As part of a deal with the US Department of Defense, a joint US-German company will provide Ukraine with some 33,000 AI-powered “strike kits’ that turn manually-operated drones intosutonimous computer-guided weapons.
The new deliveries come at a time when Russia has massively boosted its domestic production of Shahed-type drones, has launched increasing volumes of UAV strikes on Ukrainian civilian targets, and this is one more line of defense against them.
The kits are miniature Skynode computers, the company, Auterion, explained to the Financial Times. They are equipped with a camera and radio module that modify manually-operated UAVs, turning them into AI-powered weapons systems. The drones, so equipped, cannot be jammed and are capable of tracking moving targets up to half a mile away.

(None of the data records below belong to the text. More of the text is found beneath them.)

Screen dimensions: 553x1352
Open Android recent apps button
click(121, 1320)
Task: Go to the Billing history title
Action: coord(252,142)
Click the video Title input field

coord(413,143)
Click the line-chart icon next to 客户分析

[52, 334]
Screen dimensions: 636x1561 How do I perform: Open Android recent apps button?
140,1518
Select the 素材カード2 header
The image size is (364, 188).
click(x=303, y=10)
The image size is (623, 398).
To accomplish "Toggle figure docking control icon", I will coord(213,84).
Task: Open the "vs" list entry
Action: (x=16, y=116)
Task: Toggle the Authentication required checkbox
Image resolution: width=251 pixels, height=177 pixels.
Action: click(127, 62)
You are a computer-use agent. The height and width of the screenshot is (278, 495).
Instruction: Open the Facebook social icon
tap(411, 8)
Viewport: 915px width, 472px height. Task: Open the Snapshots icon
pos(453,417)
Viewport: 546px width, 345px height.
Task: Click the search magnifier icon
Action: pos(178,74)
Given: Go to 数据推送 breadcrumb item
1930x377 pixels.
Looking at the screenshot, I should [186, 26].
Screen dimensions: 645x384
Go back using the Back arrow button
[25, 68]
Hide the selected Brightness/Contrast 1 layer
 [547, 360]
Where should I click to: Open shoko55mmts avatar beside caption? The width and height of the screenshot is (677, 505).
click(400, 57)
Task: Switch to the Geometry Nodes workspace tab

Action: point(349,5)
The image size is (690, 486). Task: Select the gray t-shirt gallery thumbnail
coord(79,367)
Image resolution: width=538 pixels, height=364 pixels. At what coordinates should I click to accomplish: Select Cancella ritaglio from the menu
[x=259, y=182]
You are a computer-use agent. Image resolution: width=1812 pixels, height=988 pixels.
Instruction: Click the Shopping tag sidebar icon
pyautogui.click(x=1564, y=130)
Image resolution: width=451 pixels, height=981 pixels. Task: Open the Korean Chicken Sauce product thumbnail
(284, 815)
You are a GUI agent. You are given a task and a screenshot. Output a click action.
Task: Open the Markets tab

The $50 million contract with the Pentagon is part of an aid package from Washington that is separate from the “mega deal” announced by Ukrainian President Volodymyr Zelensky on Friday, which will see Washington purchasing between $10 billion and $30 billion worth of Ukrainian-made drones in exchange for Ukrainian purchases of American-made weapons.
Auterion said it will supply the kits before the end of the year. Its software is already used in Ukrainian drones deployed in combat, but this volume is “10 times in scale” of what it is presently, the company’s CEO, Lorenz Meier, told the FT.
“So we’ve shipped thousands and we’re now shipping tens of thousands,” he said. “It’s unprecedented.”
Meier said his company is a “pioneer” in US-Ukraine cooperation on joint drone production.
“[Ukraine has] a fantastic drone industry. What we want to contribute are things that they do not have already and that are more software-defined warfare-centric,” he said.
“It’s basically acknowledging that the battle-hardening that has happened in Ukraine of drone products is relevant. That it’s a way to support Ukraine, but it’s also technology that NATO countries want to get their hands on.”